There they were, in their mini skirts hiked up to their crotches
and those skin tight sweaters with their tits screaming to get out
and not a fucking one of the halfway decent ones would even give
him the time of day. They all looked down their noses at him as if
he were a fucking leper or something! How many times did he get
shot down, all tolled, anyway? A hundred? A fucking
thousand?
And how many girls had ever gone out with him in
all the time he’d been in high school? One. One fucking girl, and
he was using the word loosely. Loretta Hodges: the ugliest fucking
hag in the entire school.

And what had happened on his one and
only date with the ugliest girl in school? He’d taken her to a
movie and had dared to put a hand on her breast. And what had she
done? She had fucking decked him, that’s what she’d done. And if
that weren’t enough, she’d started screaming bloody murder in the
theatre as she stormed out, accusing him of being a
pervert!

That had been the last straw. He had
figured from there on out that if he was to ever score with a
chick, it was going to be a fucking beauty next time—none of this
lowering himself to the likes of Loretta Hodges’ abysmal
level.

He had decided to focus on one babe in
particular instead of spreading himself thin. She was to become his
main focus of attention—the one who was finally going to give him
what he wanted. And in the meantime, whenever he was alone in his
bedroom, he would think of her while he was jerking off instead of
pulling out one of those dog-eared
Playboys
from under the
mattress yet again. No more bullshit—she was going to be the one he
ate, drank and slept with in his dreams. He would follow her home
after school, find out all of her likes and dislikes, and basically
view her from afar until he finally felt it was time to make his
move. Then one day, when the time was just right, he would approach
this beauty and tell her how many things he knew about her and she
would be so impressed that he knew all of those intimate details
that she wouldn’t be able to resist letting him take her out on a
date. She would be the one to suddenly realize that Stanley Jenkins
wasn’t the nerd everyone thought him to be but instead a pretty
damn suave and cool guy, after all—sort of like a young James
Bond.

But he had never followed through with
his plan. He’d chosen the beautiful chick, all right, but when he
had finally approached her, he hadn’t had the nerve to tell her
that he’d been following her all over creation for the past several
months or that he knew, for example, that she liked to take long
hot baths and never failed to soak in the tub for a good twenty
minutes before she ever got around to actually washing
herself.

Nope, he had choked instead, in fact.
And had made a complete fool of himself. All because he’d made the
mistake of not being patient instead of letting someone con him
into thinking that he was ready to make the big score.
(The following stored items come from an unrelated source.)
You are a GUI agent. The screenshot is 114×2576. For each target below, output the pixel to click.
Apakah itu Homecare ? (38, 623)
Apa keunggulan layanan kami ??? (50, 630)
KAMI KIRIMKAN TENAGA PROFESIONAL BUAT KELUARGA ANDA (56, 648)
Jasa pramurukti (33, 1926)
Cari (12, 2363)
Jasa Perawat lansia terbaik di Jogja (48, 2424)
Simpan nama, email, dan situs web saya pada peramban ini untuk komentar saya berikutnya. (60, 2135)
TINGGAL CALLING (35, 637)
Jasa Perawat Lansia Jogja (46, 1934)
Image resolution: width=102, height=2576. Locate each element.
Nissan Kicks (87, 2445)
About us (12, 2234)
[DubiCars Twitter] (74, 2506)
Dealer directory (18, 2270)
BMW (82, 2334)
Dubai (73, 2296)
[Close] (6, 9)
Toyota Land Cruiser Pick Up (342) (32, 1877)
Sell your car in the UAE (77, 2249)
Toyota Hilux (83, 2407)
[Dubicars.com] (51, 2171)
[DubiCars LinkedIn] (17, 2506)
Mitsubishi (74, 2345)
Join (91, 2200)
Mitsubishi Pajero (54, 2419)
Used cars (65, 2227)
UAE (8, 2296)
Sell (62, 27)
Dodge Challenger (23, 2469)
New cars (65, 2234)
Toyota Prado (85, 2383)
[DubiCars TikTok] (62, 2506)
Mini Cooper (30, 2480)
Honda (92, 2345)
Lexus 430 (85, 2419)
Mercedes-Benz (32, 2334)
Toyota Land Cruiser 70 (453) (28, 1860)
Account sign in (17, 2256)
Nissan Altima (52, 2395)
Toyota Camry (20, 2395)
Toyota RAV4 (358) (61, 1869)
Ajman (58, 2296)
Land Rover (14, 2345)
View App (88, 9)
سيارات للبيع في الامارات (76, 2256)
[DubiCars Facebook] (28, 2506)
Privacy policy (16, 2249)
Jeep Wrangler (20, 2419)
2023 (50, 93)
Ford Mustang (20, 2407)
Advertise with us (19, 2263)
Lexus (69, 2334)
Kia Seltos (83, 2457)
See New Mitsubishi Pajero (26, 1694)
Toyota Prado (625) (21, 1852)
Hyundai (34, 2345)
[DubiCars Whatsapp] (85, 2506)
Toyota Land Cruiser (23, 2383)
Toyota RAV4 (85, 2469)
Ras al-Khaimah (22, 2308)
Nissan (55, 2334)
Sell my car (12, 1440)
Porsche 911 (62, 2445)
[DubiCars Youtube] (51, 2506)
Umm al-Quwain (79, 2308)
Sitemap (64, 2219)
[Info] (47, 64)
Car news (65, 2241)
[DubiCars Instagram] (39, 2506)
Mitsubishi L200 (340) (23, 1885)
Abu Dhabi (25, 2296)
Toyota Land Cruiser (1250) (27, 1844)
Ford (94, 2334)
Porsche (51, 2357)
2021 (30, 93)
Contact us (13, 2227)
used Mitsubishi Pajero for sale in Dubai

That fucking
bitch had ruined nearly a whole year of
intense
sleuthing!

She was going to pay for it,
though—they both were. Just as Cindy Fuller was going to pay for
being such a total disappointment and getting him shut up in the
nut house.

And once he had Cindy all squared away
he was going to track down the other ones and make them regret that
they had ever made Stanley Jenkins the laughing stock at school.
Then he was at last going to get his second chance in life. He
would finally be free to play it by the book and find out what he’d
been missing out on all his fucking life.

He suddenly saw a car’s headlights out
of the corner of his eye. He turned and peered at Cindy Fuller’s
red Mercedes as it approached the house and pulled into the
driveway. It was too dark to see inside the car but he could
visualize her groping for the garage door opener lying on the
console and pressing the button. Stanley saw the door open as Cindy
slowed down her speed somewhat until she was in the garage. A
moment later, he heard the slam of a car door and in another, the
electric clatter of the garage door closing.